== Texto ==
* * *

El juego de los espías / José María Sánchez Romera

 

Lo peor de todo lo ocurrido con la cuestión del mal llamado espionaje es la frivolidad con la que tanto el Gobierno, el independentismo catalán con su melodramática denuncia, como la mayoría de los medios de comunicación han afrontado el asunto. Ya el marco de comprensión creado por la palabra espionaje, que nos lleva indefectiblemente al mundo de la ficción literaria, resulta una completa distorsión. Guiados por esa lógica todos los ciudadanos estaríamos siendo constantemente espiados, de forma menos noticiable, pues nuestras actividades, desde aparcar el coche, hasta una pequeña reforma de nuestra vivienda, están sometidos a la vigilancia de la administración para ser eventualmente traducidos en tributos y sanciones diversos si no se respetan los miles de normas que ordenan nuestra existencia. Estado es un concepto de poder que ha alcanzado una perfección evolutiva casi darwiniana y, llevado a determinados extremos, puede acabar por no reconocerse en los fines que dicen justificarlo.

* * *

(Entradas sobre coordenadas de destino)
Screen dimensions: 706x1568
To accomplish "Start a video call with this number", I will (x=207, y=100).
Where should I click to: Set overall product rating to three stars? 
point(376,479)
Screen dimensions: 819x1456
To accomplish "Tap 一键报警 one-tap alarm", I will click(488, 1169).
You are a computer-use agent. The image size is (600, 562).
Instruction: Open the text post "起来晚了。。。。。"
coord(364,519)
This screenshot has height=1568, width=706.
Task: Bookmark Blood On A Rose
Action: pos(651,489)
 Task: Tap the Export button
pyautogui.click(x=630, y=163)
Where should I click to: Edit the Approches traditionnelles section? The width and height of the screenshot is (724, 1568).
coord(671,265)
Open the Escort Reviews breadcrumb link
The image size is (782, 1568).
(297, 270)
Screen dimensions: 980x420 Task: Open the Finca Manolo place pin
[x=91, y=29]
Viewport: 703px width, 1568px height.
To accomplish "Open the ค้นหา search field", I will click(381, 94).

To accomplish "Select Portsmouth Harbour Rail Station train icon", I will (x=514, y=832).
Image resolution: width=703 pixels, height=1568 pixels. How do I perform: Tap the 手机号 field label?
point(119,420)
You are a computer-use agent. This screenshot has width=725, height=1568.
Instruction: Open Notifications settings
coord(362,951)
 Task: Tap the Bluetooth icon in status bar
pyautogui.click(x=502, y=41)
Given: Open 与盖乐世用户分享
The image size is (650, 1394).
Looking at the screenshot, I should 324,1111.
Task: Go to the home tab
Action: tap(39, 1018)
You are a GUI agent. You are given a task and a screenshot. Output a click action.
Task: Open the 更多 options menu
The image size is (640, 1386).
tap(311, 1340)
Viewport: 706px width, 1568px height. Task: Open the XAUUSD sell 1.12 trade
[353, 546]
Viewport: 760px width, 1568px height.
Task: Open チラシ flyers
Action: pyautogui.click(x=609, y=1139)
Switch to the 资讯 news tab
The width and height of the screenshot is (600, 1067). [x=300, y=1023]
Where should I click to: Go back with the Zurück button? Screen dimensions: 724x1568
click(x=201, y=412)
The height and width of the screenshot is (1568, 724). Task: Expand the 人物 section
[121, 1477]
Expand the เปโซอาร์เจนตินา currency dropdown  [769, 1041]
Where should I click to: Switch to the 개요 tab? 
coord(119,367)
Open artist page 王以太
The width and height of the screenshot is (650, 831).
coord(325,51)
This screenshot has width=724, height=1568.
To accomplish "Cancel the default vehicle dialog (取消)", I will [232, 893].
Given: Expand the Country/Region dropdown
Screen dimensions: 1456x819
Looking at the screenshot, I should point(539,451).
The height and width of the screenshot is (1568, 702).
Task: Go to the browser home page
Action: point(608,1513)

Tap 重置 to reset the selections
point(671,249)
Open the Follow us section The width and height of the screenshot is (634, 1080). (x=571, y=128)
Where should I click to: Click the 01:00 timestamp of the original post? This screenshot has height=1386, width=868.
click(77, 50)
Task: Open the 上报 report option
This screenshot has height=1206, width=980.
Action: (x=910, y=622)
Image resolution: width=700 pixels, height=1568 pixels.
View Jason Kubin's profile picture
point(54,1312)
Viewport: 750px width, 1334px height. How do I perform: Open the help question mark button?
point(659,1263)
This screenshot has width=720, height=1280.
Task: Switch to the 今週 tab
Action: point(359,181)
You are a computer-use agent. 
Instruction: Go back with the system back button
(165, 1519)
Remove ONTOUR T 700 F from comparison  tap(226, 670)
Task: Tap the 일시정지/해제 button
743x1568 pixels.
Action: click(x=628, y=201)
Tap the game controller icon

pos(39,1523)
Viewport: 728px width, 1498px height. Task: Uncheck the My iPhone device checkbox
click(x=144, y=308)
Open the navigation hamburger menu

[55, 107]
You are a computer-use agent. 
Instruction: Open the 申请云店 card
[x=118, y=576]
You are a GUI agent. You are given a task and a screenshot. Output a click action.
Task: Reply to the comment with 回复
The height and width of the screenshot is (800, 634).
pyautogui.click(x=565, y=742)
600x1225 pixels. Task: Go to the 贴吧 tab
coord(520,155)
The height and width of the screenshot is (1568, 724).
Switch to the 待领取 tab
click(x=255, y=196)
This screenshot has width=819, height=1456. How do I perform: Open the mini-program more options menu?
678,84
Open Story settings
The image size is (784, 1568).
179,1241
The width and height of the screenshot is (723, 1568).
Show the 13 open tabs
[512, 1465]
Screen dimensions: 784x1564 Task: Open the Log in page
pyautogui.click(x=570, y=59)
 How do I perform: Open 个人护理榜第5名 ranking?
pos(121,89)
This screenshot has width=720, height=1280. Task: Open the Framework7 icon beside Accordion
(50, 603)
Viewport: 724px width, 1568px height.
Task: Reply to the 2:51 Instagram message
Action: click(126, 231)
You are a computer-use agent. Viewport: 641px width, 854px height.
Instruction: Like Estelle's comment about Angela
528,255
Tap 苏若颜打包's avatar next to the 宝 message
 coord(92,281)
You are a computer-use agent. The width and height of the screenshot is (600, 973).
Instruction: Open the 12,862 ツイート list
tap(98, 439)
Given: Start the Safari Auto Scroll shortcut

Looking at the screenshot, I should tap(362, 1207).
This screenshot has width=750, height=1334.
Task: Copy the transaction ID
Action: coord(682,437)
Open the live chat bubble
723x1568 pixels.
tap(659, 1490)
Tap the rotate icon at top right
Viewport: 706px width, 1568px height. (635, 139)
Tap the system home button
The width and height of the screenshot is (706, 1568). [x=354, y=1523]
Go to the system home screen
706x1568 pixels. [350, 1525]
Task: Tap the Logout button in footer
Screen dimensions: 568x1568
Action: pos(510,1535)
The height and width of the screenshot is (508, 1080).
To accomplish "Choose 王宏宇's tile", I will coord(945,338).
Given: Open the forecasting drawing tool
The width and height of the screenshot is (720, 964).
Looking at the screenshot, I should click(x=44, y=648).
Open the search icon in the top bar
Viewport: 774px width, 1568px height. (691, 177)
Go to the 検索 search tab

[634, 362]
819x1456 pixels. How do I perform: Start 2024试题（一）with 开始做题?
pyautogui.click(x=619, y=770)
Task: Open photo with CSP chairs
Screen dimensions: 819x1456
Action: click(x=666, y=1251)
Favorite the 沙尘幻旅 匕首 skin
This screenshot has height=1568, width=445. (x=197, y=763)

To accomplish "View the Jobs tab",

* * *

== Tareas ==
1. En el texto sobre el espionaje, ¿qué dos actividades cotidianas se ponen como ejemplo de lo que vigila la administración?
2. Pasa a una lista JSON de cadenas, una por cada línea y sin las líneas vacías, el tramo del listado que empieza en la línea que contiene "You are a computer-use agent. The width" y termina en la que contiene "Action: pos(510,1535)", con ambas incluidas.
El listado no tiene ninguna relación con el texto sobre el espionaje.

== Respuestas ==
1. Aparcar el coche y hacer una pequeña reforma de la vivienda.

2.
[
  "You are a computer-use agent. The width and height of the screenshot is (600, 973).",
  "Instruction: Open the 12,862 ツイート list",
  "tap(98, 439)",
  "Given: Start the Safari Auto Scroll shortcut",
  "Looking at the screenshot, I should tap(362, 1207).",
  "This screenshot has width=750, height=1334.",
  "Task: Copy the transaction ID",
  "Action: coord(682,437)",
  "Open the live chat bubble",
  "723x1568 pixels.",
  "tap(659, 1490)",
  "Tap the rotate icon at top right",
  "Viewport: 706px width, 1568px height. (635, 139)",
  "Tap the system home button",
  "The width and height of the screenshot is (706, 1568). [x=354, y=1523]",
  "Go to the system home screen",
  "706x1568 pixels. [350, 1525]",
  "Task: Tap the Logout button in footer",
  "Screen dimensions: 568x1568",
  "Action: pos(510,1535)"
]